TRY IT ▸
Could you retype every line below exactly, omitting the images?

TASK MATERIAL START

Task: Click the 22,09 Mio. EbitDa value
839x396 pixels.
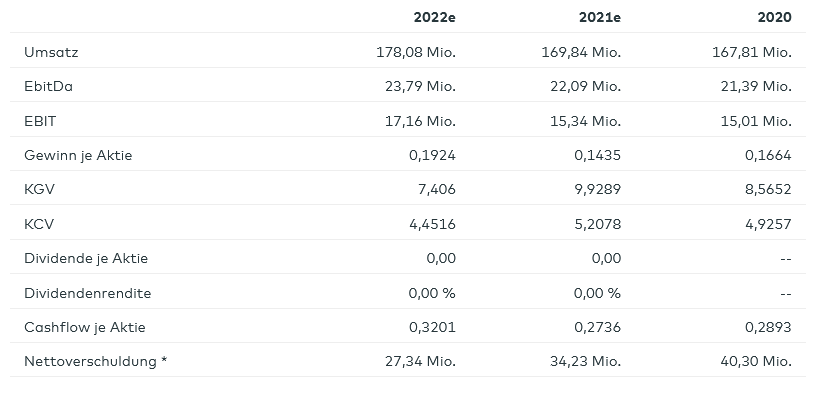Action: tap(585, 87)

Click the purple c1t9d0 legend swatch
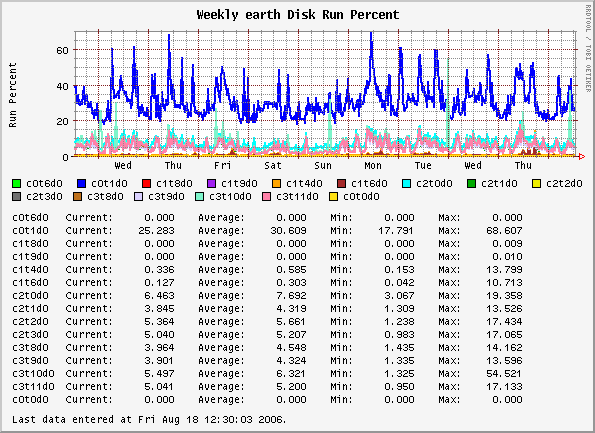click(211, 184)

TASK MATERIAL END

RESPONSE TO THE EXERCISE ▸
Task: Click the 22,09 Mio. EbitDa value
839x396 pixels.
Action: tap(585, 87)

Click the purple c1t9d0 legend swatch
click(211, 184)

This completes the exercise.